Airbus Reopens French, Spanish Plants
Airbus has finished four days cleaning and conducting health and safety checks at its factories in France and Spain.

Airbus partially resumed production and assembly work at its French and Spanish plants on Monday after conducting four days of cleaning and health and safety checks, the company confirmed. The European airframer added it has deployed the same measures across all other sites without full interruption. 


The company has considered a range of scenarios that could see a longer-term slowdown or shutdown depending on health measures put in place by Europe’s governments; Airbus also operates major manufacturing plants in the UK and Germany.


“Airbus has carried out extensive work in coordination with its social partners to ensure the health and safety of its employees, while securing business continuity,” said the company in a written statement. “The implementation of these measures required a temporary pause in production and assembly activities at the French and Spanish sites for a period of four days.

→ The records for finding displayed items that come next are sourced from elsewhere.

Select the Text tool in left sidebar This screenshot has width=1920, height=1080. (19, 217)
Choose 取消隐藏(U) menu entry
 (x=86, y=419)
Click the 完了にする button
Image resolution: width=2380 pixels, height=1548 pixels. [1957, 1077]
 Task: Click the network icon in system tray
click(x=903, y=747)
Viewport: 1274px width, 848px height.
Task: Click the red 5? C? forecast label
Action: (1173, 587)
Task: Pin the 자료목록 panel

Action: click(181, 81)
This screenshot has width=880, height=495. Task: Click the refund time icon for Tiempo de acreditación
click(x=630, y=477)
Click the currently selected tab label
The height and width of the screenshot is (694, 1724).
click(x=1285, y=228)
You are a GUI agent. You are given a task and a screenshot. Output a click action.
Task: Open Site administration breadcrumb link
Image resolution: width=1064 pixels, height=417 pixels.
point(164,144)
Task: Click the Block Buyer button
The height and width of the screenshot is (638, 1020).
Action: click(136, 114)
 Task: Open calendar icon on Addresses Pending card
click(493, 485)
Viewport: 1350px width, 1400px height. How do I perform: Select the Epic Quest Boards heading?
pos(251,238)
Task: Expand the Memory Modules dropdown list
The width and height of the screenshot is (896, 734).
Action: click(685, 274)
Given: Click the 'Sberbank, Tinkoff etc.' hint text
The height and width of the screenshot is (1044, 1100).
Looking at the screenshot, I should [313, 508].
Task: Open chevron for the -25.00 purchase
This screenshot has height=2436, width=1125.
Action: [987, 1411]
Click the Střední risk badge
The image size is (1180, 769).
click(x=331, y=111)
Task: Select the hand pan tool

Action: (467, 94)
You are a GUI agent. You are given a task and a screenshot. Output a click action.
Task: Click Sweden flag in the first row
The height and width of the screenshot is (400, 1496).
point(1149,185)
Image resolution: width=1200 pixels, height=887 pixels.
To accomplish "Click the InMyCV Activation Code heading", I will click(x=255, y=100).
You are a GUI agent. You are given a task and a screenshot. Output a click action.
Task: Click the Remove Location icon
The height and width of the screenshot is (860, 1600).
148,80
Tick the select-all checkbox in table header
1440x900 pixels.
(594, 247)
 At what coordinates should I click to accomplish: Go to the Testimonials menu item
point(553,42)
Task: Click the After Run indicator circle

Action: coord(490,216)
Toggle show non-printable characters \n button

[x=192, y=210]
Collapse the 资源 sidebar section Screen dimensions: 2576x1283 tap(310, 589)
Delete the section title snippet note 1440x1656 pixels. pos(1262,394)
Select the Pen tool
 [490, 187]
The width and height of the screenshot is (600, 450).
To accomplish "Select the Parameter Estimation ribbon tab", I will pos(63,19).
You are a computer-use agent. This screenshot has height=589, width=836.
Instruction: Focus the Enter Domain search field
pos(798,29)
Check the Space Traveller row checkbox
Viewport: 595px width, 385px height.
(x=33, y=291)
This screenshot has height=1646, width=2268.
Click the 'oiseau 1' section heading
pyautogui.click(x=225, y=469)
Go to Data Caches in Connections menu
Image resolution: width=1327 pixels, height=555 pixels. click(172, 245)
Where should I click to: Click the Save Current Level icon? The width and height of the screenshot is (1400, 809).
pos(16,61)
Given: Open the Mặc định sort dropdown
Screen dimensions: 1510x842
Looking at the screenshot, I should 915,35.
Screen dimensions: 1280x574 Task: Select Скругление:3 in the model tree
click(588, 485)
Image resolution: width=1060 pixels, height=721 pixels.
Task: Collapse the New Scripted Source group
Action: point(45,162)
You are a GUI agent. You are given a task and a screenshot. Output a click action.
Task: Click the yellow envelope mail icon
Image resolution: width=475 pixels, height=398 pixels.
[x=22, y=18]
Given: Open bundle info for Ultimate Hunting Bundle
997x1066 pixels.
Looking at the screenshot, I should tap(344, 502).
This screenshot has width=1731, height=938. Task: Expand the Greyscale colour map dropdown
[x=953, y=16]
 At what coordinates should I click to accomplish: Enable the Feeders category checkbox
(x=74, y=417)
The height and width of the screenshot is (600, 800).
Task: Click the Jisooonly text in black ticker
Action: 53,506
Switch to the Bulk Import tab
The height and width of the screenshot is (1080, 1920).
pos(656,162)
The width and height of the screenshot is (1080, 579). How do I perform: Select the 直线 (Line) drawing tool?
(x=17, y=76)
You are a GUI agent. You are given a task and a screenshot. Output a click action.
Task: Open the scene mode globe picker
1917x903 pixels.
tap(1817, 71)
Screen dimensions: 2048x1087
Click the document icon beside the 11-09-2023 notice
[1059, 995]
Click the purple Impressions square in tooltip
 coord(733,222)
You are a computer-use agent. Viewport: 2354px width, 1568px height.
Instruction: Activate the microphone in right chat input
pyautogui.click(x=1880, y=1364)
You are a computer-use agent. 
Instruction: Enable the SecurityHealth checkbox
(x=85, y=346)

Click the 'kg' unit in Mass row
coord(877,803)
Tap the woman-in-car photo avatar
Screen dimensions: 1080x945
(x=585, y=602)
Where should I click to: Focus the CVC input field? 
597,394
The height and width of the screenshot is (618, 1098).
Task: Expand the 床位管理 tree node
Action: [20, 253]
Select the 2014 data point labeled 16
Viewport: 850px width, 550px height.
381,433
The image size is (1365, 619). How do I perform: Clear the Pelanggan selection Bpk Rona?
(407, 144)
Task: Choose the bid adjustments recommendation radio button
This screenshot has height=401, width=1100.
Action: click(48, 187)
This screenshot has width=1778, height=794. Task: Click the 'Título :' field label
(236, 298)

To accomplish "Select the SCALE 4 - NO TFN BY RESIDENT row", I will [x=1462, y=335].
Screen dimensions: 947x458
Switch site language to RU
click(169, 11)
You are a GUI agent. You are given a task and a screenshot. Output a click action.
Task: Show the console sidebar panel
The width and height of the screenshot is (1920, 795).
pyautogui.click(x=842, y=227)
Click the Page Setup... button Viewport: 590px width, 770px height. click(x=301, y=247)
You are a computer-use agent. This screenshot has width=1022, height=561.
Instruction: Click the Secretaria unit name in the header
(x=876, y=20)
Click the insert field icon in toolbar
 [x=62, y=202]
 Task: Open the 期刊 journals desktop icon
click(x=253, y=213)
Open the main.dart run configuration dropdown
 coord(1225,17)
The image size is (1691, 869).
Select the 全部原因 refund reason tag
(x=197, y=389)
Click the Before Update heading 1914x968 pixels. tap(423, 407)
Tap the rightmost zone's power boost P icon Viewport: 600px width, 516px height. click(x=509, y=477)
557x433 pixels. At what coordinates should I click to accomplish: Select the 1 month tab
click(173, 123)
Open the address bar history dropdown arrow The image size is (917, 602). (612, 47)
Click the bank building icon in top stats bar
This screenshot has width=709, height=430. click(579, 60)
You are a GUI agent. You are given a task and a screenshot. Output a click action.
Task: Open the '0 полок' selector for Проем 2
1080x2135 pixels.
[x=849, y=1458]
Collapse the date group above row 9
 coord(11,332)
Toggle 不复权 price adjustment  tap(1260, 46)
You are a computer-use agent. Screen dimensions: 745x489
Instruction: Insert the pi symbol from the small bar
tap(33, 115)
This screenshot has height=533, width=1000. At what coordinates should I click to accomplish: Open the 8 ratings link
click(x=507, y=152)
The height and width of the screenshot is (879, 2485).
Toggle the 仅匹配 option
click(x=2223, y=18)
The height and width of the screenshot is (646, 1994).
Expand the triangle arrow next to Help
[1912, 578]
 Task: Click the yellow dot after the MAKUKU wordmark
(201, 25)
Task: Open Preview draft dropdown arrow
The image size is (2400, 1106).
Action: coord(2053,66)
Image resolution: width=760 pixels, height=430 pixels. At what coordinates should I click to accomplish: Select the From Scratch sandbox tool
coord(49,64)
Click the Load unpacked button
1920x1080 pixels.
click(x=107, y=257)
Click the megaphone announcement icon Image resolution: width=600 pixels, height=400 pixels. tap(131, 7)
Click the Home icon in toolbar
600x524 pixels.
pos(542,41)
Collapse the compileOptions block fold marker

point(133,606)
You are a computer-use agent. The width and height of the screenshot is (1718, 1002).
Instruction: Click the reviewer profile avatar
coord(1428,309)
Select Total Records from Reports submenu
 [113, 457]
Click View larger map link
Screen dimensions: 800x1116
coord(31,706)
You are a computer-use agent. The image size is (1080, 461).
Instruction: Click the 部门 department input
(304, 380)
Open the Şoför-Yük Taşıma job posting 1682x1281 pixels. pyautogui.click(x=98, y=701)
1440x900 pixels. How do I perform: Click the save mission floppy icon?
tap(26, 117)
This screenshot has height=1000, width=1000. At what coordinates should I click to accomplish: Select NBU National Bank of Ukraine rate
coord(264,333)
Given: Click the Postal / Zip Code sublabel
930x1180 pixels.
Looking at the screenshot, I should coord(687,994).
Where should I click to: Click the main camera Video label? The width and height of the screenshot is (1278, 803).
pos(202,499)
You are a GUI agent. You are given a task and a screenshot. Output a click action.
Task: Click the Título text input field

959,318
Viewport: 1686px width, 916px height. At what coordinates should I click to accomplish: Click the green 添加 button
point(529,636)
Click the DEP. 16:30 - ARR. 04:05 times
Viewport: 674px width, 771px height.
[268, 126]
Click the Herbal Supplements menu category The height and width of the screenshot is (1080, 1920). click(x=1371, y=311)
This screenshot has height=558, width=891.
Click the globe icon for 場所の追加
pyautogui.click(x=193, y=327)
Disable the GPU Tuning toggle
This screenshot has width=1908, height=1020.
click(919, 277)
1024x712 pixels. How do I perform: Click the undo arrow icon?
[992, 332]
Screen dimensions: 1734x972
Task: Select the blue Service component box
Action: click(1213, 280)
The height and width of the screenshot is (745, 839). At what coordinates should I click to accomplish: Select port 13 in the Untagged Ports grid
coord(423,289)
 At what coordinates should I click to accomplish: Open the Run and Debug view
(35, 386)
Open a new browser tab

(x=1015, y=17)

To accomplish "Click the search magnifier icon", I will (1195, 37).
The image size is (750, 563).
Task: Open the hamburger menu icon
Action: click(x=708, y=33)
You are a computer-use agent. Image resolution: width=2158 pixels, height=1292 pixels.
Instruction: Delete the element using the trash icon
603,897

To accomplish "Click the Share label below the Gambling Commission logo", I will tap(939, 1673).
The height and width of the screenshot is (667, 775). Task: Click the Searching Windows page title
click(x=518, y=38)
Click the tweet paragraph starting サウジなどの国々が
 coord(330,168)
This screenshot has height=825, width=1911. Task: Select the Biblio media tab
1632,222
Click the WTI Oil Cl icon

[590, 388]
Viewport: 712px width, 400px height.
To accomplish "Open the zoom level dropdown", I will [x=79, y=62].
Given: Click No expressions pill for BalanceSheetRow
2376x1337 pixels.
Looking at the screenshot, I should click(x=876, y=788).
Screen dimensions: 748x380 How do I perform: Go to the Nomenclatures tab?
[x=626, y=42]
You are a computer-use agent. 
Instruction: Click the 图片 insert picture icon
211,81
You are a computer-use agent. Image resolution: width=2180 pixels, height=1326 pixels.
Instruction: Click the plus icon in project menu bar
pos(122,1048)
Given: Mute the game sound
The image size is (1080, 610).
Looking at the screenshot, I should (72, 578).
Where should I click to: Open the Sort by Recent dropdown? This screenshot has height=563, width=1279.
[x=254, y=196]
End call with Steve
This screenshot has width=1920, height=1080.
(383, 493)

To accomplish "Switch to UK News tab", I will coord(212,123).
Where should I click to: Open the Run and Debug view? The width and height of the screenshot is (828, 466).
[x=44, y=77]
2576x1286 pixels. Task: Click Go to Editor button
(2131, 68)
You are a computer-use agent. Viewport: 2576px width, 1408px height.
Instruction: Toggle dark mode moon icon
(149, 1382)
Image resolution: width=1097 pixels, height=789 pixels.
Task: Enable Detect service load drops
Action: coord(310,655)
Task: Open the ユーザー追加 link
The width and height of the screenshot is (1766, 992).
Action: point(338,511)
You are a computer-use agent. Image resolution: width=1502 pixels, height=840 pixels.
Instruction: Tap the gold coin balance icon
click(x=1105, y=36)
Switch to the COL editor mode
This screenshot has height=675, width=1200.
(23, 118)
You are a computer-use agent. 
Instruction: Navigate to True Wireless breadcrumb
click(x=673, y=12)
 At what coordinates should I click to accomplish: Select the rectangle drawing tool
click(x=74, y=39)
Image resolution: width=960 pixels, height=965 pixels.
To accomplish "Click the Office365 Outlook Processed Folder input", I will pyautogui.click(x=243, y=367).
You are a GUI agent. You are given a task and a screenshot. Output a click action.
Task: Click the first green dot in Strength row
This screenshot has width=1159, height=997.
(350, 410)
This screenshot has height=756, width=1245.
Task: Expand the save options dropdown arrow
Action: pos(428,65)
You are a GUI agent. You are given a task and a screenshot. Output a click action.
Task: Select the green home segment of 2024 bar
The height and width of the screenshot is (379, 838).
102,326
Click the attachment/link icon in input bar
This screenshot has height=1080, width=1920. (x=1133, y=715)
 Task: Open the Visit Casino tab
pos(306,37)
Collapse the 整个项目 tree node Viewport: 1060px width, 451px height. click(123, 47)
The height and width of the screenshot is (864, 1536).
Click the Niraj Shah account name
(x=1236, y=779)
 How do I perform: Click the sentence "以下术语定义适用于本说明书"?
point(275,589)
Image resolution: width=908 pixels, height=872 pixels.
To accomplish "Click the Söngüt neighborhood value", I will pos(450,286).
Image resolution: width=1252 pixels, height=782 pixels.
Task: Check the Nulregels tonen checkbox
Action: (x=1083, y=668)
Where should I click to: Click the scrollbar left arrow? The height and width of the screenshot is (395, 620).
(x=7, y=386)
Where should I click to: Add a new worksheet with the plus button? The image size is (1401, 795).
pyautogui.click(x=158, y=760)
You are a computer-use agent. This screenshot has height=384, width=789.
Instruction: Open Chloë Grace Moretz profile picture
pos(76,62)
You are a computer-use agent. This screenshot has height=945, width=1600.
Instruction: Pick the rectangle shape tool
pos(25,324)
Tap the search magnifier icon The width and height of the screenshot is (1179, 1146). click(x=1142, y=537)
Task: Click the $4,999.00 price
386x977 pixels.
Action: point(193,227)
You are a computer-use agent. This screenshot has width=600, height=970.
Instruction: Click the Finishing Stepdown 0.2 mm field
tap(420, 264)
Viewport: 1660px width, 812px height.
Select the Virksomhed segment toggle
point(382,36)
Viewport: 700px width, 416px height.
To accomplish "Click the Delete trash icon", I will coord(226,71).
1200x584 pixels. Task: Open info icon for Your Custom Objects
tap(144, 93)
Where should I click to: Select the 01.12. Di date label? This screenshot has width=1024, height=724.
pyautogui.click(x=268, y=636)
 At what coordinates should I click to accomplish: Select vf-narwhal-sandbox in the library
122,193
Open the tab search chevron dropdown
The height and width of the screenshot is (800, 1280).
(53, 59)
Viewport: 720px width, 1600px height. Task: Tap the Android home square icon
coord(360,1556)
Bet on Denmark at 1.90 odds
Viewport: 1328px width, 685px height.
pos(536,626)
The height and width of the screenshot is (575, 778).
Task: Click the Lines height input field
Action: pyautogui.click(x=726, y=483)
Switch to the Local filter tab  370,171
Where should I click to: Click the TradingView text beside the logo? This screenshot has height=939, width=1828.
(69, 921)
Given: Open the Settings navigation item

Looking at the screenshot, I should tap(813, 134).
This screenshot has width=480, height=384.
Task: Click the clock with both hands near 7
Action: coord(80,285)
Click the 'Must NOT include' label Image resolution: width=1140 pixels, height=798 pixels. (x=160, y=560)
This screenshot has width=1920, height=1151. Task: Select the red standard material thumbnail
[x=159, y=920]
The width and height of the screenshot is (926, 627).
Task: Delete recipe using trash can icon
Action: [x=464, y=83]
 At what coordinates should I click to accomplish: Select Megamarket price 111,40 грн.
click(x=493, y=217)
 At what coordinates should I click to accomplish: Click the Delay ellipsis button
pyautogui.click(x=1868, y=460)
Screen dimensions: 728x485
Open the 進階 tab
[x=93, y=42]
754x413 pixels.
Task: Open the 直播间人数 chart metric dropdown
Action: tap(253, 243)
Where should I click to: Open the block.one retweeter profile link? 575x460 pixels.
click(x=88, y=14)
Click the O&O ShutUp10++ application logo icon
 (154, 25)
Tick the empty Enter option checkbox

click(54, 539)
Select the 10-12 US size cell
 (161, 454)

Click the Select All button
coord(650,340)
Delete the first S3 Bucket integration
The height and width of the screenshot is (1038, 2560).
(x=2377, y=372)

Workstations will only reopen if they comply with the new health and safety measures in terms of hygiene, cleaning, and self-distancing while improving the efficiency of operations under new working conditions.”


The company said it would continue to support home-working “where possible” for other non-production activities around the world. It will ask some employees to return to support “business continuity” following the implementation of the new measures. In February, the Airbus final assembly line in Tianjin, China, reopened following a temporary production stoppage related to the coronavirus outbreak.


During a flight with a test article of the newly certified A330-800 over the weekend, Airbus transported some 2 million surgical facemasks from Tianjin back to Europe, of which the large majority the company said it would donate to the Spanish and French authorities. It expects more flights to take place “in the coming days.”